Yesterday I had some time to investigate this further and believe I have found the problem (at least for me). I created a bhyve vm and installed a simple vanilla FreeBSD 11.1 instance with a single root ZFS pool (nothing special, single partition, no raid or mirror). I then used freebsd-update to bring it up to the latests 11.1 patch level, this booted fine. After that I used freebsd-update to go to 11.2. No problems. My main desktop (the one that failed the upgrade) has two ZFS pools, a mirror for the base OS and a raidz2 pool (on geli partitions) for my data. I copied the two disks I use for my image partition onto two old spare disks. The zfs partitions I copied using the zfs send/receive functionality. The boot partitions I created from scratch and used the boot code (and partcode) from my 11.2 vm install. This is when I noticed that the gptzfsboot code from 11.2 is different from the 11.1 gptzfsboot code. After a few changes to the vm copies (rc.conf had to be modified for the different network, loader.conf vfs.root.mountfrom had to be changed ...). I booted the copy in my vm. I followed the freebsd-update process, but note that my install has a custom kernel, so after the final "freebsd-update install" used the old 11.1 kernel. I then built my kernel from source and rebooted the vm. All went well, no issues. So there are 2 things I did different for the true upgrade and the vm upgrade. 1. I used the latest gptzfsboot code in the vm upgrade 2. I built the custom kernel after the 11.2 base upgrade in the vm. For the non vm I build the new kernel before the base upgrade and then installed it after the base upgrade One of those two steps fixed the problem. I assume it was using the latest gptzfsboot code that fixed the issue (I always build the new kernel with the old code base (new src) and I have never had problems in the past). So as far as I am concerned this issue is fixed, although it would be nicer if FreeBSD were a bit more forgiving when you get it wrong. Also I did not see any note about the gptzfsboot code changing in the UPDATING file.
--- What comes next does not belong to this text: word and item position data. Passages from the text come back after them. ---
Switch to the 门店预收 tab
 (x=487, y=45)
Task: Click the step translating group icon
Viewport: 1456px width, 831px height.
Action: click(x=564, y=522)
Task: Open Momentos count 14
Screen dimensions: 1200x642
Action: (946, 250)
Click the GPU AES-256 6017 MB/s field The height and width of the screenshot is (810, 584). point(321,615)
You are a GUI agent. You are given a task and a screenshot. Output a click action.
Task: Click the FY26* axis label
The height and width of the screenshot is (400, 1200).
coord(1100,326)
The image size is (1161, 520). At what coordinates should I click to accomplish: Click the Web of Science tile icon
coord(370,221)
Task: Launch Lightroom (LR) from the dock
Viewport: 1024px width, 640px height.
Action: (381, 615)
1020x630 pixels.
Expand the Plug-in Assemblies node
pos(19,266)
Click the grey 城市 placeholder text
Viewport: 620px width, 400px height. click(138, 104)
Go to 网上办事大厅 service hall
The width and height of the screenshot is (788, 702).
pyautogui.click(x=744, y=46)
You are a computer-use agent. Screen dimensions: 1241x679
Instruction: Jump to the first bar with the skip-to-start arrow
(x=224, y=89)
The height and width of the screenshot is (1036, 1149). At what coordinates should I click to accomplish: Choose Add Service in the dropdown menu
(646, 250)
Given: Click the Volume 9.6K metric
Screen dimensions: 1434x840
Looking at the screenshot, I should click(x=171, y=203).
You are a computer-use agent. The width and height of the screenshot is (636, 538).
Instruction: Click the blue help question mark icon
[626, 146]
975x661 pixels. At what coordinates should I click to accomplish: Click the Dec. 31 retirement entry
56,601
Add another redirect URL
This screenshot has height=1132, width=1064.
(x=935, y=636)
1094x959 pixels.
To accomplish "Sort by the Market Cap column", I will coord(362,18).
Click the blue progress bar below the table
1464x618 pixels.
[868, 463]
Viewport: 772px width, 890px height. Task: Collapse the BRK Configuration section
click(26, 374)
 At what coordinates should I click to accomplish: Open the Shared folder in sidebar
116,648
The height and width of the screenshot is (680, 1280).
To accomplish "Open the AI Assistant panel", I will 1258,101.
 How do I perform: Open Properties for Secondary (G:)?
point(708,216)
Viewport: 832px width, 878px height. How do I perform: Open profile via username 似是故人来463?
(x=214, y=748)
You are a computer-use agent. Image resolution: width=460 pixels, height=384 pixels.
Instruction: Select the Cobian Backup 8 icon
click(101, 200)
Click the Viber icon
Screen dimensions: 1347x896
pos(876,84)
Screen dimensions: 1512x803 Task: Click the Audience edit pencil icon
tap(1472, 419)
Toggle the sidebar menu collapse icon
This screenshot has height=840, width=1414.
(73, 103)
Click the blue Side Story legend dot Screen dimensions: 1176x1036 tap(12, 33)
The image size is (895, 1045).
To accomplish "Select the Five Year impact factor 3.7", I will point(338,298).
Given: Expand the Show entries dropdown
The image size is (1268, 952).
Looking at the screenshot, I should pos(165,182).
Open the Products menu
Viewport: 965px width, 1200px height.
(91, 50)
I have a way to fix the problem which has worked for 4 systems after upgrading to 11.2. I believe it's a race condition on boot with the zfs partitions. Basically the system will try to mount the partitions in no specific order. This causes a problem for the ROOT partition needs to be mounted first then the rest can be mounted. I fixed this by booting to a USB drive and mounting the zfs zroot/default/ROOT partition first then zfs mount -a. After root boot the system came back without issues. Steps: 1. boot off USB 11.2 disk 2. zpool import -R /mnt <zroot> 3. zfs mount <zroot>/default/ROOT 4. zfs mount -a 5. reboot back into the upgraded OS.
Is this the bug listed on https://www.freebsd.org/releases/11.2R/errata.html ? """ [2017-07-25] A late issue was discovered with FreeBSD/arm64 and "root on ZFS" installations where the root ZFS pool would fail to be located. There currently is no workaround. """ Any hints on how to debug this issue?